[Data records]
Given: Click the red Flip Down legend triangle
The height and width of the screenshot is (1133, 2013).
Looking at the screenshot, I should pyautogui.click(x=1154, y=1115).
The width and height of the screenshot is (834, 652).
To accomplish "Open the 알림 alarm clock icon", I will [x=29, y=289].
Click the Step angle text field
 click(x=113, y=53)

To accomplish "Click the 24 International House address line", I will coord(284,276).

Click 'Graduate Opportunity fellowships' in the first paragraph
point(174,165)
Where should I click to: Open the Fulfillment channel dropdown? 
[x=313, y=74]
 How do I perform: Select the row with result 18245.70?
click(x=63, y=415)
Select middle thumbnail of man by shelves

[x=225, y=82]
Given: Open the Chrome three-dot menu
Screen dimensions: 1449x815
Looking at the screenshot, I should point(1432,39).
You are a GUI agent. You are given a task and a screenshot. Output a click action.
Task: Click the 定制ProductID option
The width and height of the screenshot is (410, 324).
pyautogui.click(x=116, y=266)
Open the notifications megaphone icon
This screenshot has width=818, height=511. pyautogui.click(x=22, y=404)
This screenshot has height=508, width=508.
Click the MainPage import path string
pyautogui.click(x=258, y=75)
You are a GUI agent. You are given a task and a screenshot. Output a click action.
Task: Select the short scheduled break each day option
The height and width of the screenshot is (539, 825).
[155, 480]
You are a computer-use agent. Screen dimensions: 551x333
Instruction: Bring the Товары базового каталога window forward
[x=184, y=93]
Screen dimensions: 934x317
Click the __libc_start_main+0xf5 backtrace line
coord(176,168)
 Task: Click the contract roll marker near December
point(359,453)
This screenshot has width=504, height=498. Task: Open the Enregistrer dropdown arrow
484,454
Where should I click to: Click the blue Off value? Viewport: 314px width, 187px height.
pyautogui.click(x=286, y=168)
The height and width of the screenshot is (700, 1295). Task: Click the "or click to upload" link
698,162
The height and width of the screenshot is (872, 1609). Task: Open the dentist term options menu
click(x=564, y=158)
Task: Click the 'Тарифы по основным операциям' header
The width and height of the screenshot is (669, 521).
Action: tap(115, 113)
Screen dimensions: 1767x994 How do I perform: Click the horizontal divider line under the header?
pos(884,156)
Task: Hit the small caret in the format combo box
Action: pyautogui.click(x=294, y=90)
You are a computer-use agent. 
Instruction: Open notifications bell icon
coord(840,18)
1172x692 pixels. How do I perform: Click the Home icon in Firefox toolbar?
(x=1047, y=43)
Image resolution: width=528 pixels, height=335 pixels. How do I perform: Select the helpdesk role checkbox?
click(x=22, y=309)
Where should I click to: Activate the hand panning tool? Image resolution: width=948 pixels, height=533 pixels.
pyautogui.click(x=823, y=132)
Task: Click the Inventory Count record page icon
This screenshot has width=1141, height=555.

Aim of the exercise:
Copy the lines of the listing above verbatim, starting at the line containing "I will coord(284,276)." and ending at the line containing "Looking at the screenshot, I should point(1432,39).", both included.

Answer for this exercise:
To accomplish "Click the 24 International House address line", I will coord(284,276).

Click 'Graduate Opportunity fellowships' in the first paragraph
point(174,165)
Where should I click to: Open the Fulfillment channel dropdown? 
[x=313, y=74]
 How do I perform: Select the row with result 18245.70?
click(x=63, y=415)
Select middle thumbnail of man by shelves

[x=225, y=82]
Given: Open the Chrome three-dot menu
Screen dimensions: 1449x815
Looking at the screenshot, I should point(1432,39).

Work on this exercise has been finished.